Landmark eyed for Tracy visitor center

The "Stone Station" in Tracy may soon have a fresh look and a new purpose.

The landmark, located at the corner of Craig Ave. and Center Street, was once a gas station along Hwy. 14. The Tracy Revitalization Committee is spearheading a project to have the building improved and used as a summer visitor's center.

The idea got a boost Monday night, when Tracy City Council members agreed to have the City of Tracy pay utilities at the new center. The utility costs are estimated at $1,200.

The revitalization committee is raising money to upgrade the building with plumbing, heat, cooling, and electricity. The exterior would be enhanced with new paint trim, a sign, and flowers.

A lease agreement to use the property has been worked out with property owner Tony Peterson.

Council members noted that while city money is tight, the Stone Station has high visibility in the community and would dovetail with other city beautification efforts. The city recently applied for a Hwy. 14 beautification grant. Last year, the revitalization committee completed a flower bed and park bench beautification project across the street from the Stone Station.
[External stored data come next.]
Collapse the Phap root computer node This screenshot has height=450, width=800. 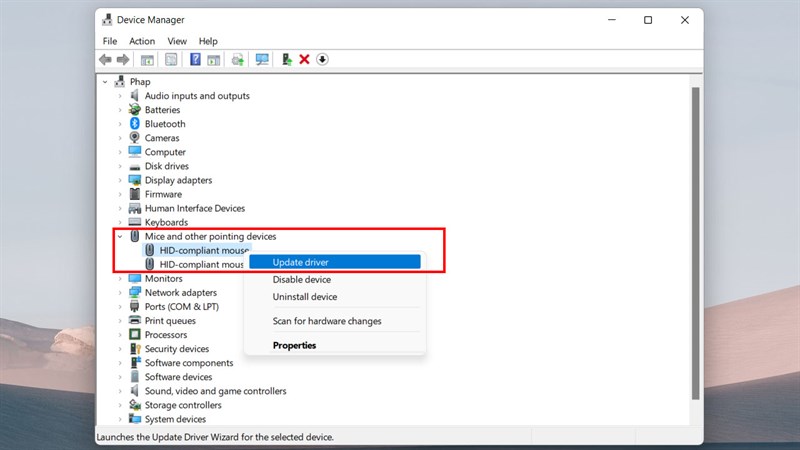tap(105, 82)
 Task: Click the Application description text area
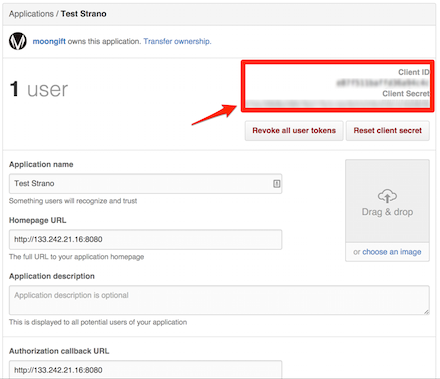coord(219,300)
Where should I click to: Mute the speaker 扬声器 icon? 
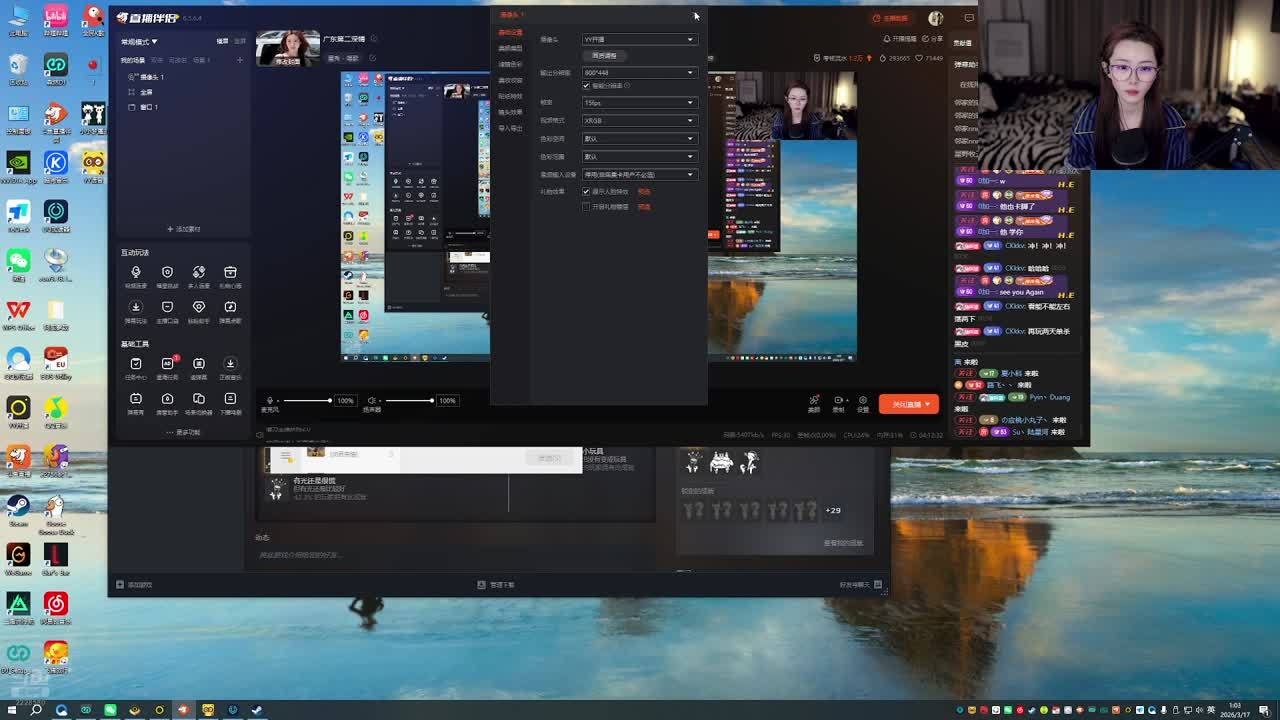[371, 401]
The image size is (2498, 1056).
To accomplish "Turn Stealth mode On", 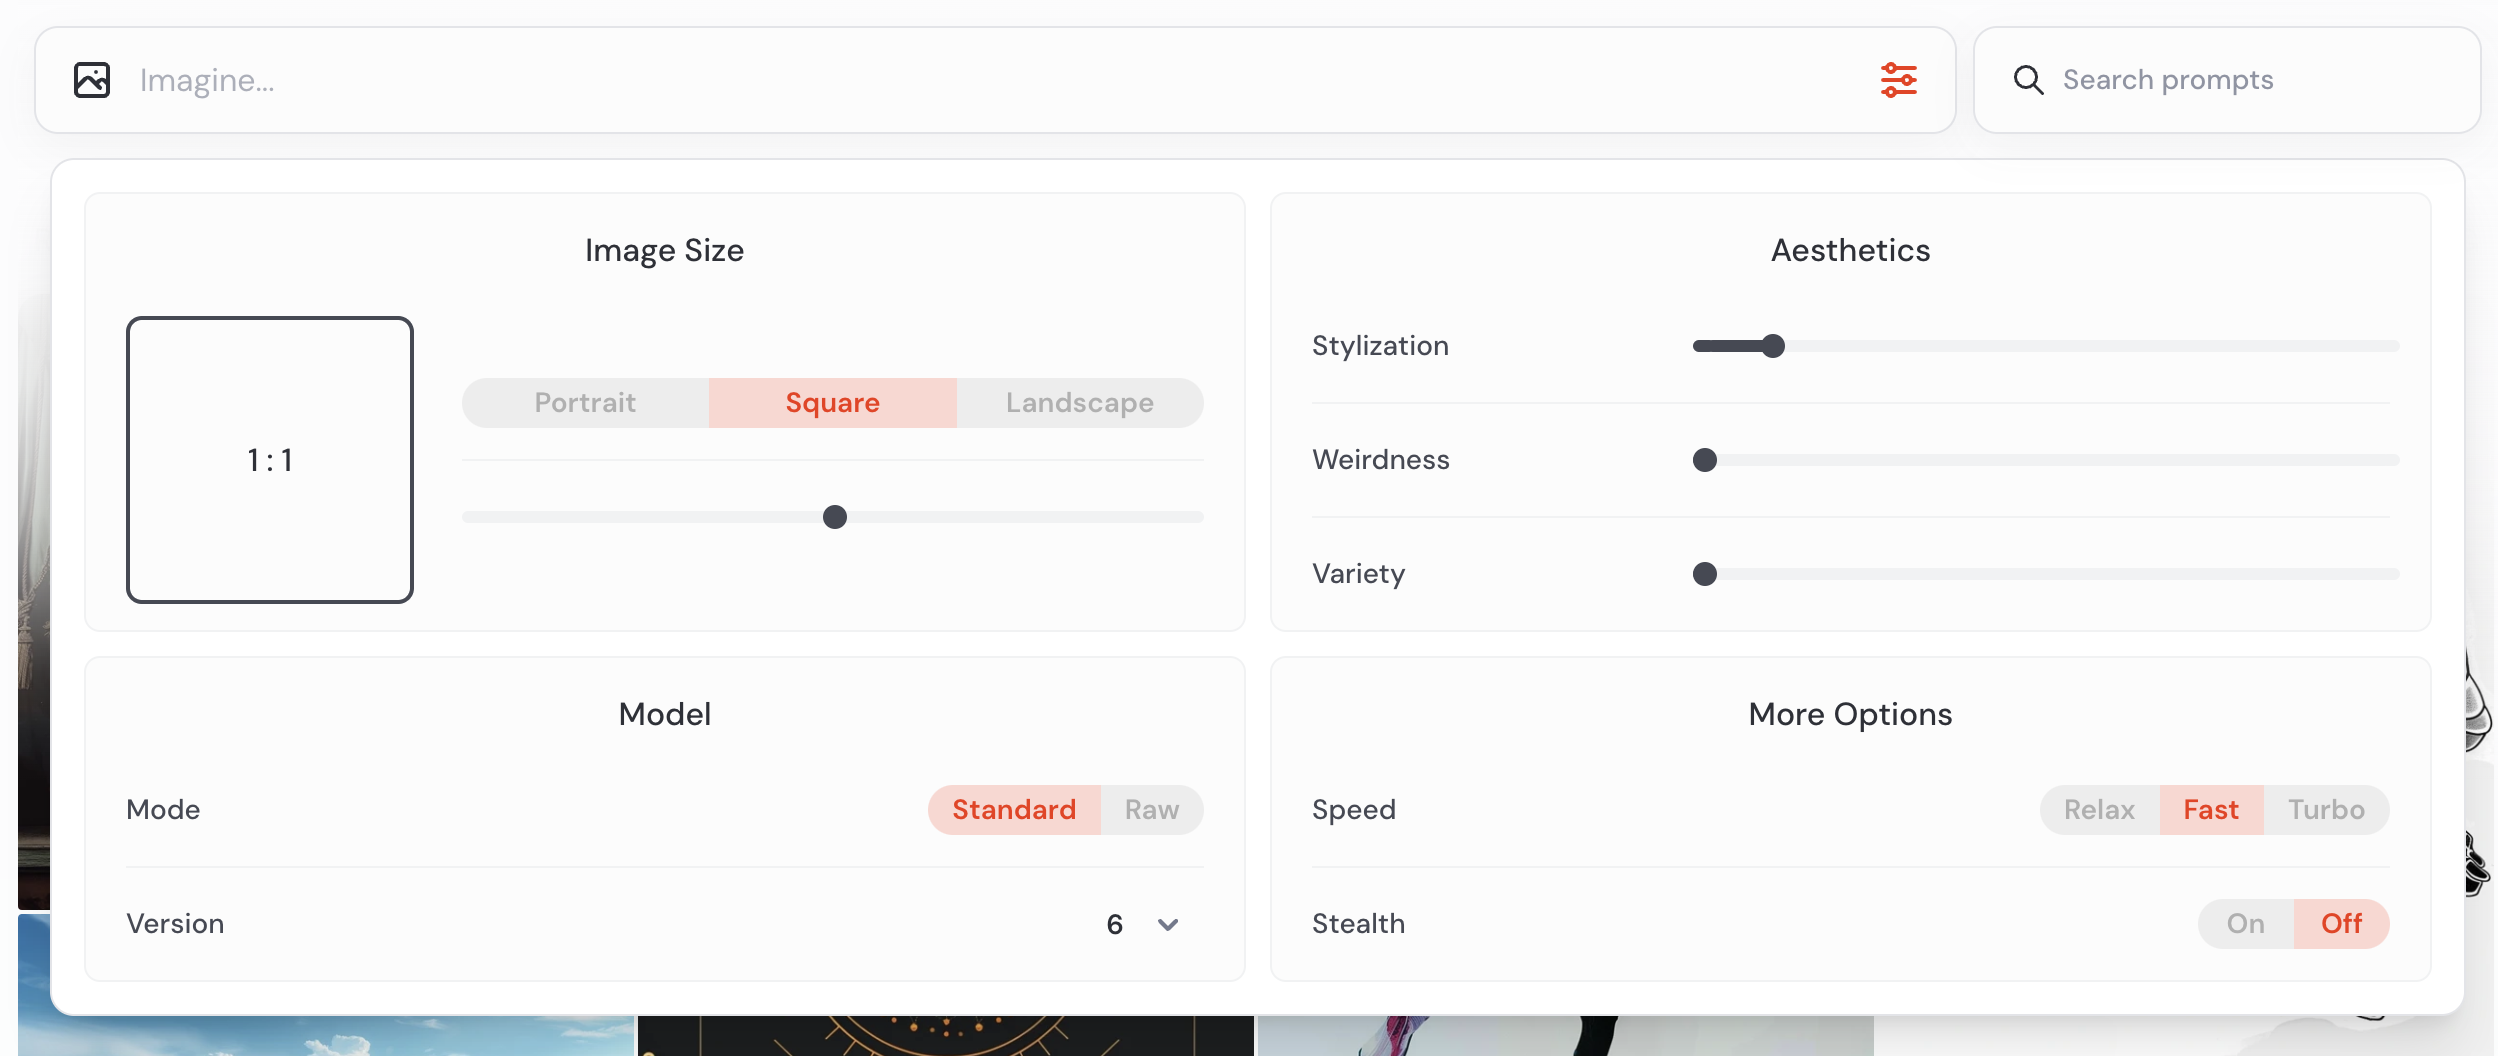I will coord(2245,923).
City staff, council will discuss spending cuts

Tracy City Council members are scheduled to meet with city department heads Monday, April 21, to discuss the enactment of immediate spending reductions and fee increases.

The possible economy moves are in response to a budget cuts proposed by Gov. Tim Pawlenty. If the governor's budget is approved, the City of Tracy would lose $144,000 in state aid this year, and another $274,000 next year. The governor's budget balances a projected $4.2 billion shortfall in the state's budget over the next two years. The governor and state legislators are required to enact a balanced budget by June 30 of this year.

City Administrator Audrey Koopman has instructed city department heads to prepare plans to cut spending by 10% this year. The Monday night discussion with the council will be based, in part, on the department head recommendations.

Swift Lake campground will be re-drawn with bigger sites

Larger campsites are on the hosizon for Swift lake Park. Tracy City Council members have approved a polan suggest by Public Works Director Rick Robinson to reconfigure the Swift Lake camping are. Camping fees will be raised to pay for the improvements.

Robinson's plan nearly doubles the size of the Swift Lake campsites to 40-70 feet. the present sites are too close together and not large enough to accommodate many modern RVs, Robinson said.

Monday night, the council appropriated $4,000 to bring electrical service to seven sites. City workers will provide labor for establishing new gravel pads and grill pits. Robinson said work would proceed when city workers aren't needed for projects with a higher priority.

Fees will be raised from $5 to $8 for a non-electric hook-up service, and from $8 to $15 for an electric hook-up. An improved self-collection system, requiring campers to put their registration on a post at the campsite, was also approved.